この人本当に不意打ちの様に真顔でこう言う事をいうのだ。だから本当に照れるし確実に顔が赤いだろうから恥ずかしい。
「そういう顔されるとその純白のドレス脱がしたくなるんだけどいいの」
「だ、だめに決まってますよっ」
全然冗談に聞こえない声でとんでもないことを言うエリアスは、横抱きにしていた私を自分の足の間に座らせた。
「俺、ドレス脱がせるの得意だよ」
エリアスはそう言って髪をアップに結われた私の首筋をゆっくり上へと舐めた。
「……んっ」
「ストケシアで悪戯した時も思ったけど、あんたほんとやらしい声だすよね」
何を言い出すのだこの男は。しかも今度はうなじから耳の裏を伝いそれを移動させ、ふちに沿って舐められる。
「な、なにして……っ」
「もっと違うとこ舐めたほうが良かった?」
そんな訳ないだろうと言いたいが、ゾクゾクとする感覚に上手くしゃべれない。
「……エリアス…さんっ…」
耳を犯されその音と感覚に身体が熱くなる。
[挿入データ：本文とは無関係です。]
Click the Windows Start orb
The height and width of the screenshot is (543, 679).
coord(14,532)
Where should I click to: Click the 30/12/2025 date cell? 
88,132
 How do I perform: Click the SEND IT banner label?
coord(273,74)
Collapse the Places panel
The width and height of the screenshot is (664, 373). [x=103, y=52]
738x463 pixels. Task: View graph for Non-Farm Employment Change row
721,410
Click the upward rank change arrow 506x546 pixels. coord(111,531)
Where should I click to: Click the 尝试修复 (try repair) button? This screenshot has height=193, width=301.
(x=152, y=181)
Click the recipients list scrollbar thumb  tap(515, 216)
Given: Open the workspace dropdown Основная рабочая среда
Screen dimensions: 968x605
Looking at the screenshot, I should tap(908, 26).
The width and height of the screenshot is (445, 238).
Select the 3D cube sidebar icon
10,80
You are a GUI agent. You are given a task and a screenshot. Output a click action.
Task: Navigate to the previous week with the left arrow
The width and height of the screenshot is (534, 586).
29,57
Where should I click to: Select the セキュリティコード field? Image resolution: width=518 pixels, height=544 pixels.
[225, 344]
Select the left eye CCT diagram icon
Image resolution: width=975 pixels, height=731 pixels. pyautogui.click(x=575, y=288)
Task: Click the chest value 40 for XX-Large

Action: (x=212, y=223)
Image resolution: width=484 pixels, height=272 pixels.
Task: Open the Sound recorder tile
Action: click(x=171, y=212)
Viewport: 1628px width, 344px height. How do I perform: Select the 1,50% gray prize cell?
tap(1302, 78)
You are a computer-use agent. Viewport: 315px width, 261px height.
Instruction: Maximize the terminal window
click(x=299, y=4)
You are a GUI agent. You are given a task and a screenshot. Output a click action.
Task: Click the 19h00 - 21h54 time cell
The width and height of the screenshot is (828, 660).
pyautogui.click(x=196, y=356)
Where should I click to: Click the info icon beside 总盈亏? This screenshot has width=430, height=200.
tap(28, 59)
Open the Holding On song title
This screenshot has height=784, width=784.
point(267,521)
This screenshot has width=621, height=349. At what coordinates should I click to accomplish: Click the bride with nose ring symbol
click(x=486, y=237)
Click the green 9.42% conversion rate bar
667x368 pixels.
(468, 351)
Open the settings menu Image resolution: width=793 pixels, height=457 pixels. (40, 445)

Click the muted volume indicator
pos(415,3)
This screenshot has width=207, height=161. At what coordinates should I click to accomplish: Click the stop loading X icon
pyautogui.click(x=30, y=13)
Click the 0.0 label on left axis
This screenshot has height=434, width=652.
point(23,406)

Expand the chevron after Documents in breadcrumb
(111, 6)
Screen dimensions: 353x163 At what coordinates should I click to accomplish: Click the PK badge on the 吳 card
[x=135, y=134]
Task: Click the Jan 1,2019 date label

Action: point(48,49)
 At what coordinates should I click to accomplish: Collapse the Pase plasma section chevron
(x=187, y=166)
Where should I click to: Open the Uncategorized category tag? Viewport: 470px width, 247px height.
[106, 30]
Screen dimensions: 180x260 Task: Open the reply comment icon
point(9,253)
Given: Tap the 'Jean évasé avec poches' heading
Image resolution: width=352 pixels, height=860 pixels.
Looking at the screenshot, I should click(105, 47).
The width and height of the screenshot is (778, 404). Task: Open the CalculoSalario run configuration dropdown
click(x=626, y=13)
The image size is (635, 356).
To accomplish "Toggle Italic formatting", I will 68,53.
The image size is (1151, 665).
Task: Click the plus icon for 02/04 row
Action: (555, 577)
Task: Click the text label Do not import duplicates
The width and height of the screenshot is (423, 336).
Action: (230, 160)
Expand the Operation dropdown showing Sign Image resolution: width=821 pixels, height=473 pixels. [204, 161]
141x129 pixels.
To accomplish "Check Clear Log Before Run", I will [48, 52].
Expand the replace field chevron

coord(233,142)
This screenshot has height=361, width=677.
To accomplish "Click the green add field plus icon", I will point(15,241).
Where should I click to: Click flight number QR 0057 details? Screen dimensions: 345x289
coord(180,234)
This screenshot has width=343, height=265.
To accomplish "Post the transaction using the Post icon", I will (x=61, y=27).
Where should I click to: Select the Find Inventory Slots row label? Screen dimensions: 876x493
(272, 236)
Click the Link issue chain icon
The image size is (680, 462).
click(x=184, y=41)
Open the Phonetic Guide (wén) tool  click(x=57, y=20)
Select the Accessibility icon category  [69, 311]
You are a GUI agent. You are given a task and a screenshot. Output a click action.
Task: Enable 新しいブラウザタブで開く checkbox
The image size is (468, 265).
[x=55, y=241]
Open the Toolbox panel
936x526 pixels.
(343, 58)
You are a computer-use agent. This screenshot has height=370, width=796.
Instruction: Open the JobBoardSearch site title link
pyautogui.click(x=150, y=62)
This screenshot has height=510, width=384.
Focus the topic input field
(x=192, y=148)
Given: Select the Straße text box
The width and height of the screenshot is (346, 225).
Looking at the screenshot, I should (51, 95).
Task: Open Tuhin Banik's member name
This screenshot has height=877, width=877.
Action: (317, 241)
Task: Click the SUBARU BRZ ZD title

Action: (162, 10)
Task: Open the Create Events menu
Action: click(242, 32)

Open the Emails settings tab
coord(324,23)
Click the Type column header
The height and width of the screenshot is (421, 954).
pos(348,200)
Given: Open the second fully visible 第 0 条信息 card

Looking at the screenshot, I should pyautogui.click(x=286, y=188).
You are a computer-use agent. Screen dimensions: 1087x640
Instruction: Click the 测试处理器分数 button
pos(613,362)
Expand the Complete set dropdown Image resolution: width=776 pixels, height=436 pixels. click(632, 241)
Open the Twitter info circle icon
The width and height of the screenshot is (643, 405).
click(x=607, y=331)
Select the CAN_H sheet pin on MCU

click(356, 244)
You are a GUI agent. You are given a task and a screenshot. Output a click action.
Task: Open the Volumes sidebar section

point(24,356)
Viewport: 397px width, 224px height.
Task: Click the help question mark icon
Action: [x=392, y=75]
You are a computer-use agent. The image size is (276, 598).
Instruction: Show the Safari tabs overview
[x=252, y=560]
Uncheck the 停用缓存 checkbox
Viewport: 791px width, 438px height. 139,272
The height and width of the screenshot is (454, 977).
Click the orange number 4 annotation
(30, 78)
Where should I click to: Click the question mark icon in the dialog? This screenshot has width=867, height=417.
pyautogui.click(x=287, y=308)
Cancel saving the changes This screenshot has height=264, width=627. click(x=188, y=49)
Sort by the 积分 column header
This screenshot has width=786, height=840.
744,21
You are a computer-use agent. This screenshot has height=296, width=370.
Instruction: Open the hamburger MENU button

こんな所で…と羞恥心で目に涙が溜まるのがわかった。
「ん、あんたの可愛い顔見られたからここまでで我慢してあげる」
そろそろ誰か呼びに来そうなタイミングでやめたエリアスは、普段と変わらない顔をして涼し気にそんな事を言う。なんなのこの俺様王子は。
「ちょっと!エリアスさん!」
「なに」
「なにじゃないでしょう!式前になにするんです!」
「我慢してる方なんだから褒めて欲しいぐらいなんだけど」
「……何を言っても無駄な事はわかりました」
と立ち上がったと同時に、お時間ですとノックと声がして、そんなエリアスに呆れた私は一人で扉までどしどしと大股で歩いた。
「置いていかないでよ」
扉を開けようと手を伸ばした時、エリアスの声と同時に反対の腕を後ろへと引っ張られ、バランスを崩した。大きな腕に腰を受け止められると目の前の扉が開く。
エリアスが強制的に私の腰を抱きとめて扉を開けたのだった。
「愛してるよ、ルーシー」
そう耳元で囁きながら。
☆
指輪を交換しあい、神へ永遠を誓った私とエリアスの結婚披露宴は、ハワード邸で行われた。
沢山の方々が来てくれていて、レオナルド殿下を筆頭にハロルド、ディラン、フォーレン。みんな彼女や婚約者を同伴して参加してくれている。
そして婚約したというリリーとダレン。
リリーはわかるが、ダレンが参加したのが意外だったが、リリーを一人で参加させたくないご様子だった。
もちろん、ロイとセイラさんも。そんなロイの腕にはもうすぐ一歳になるという二人の間に出来た子供がいた。
手紙で知らせてくれた時にはもう、ロイが幸せになったんだと嬉しい気持ちしか湧いてこなかった。
「ルーシーさん、エリアスさん。本当におめでとう! あなた達はこうなるってずっとそう思ってたわ!」
「ありがとうございます。あの、ずっとですか?」
遠い国に住んでいて、結婚は手紙で知らせたのに、ずっと? よくわからないことをいうセイラさんにそう聞き返した。
「ええ、恋人同士じゃないのって聞いた事あるでしょう?」
「はい。でもあの時は全くそんな事なかったですし」
「まさか……あなた気づいてなかったの?」
「……え?」
「エリアスさん……本当に良かったわね」
「そうですね。ありがとうございます」
なにやら信じられないような顔をしたセイラさんは、エリアスに向き直り同情したような眼差しでエリアスにそう言った。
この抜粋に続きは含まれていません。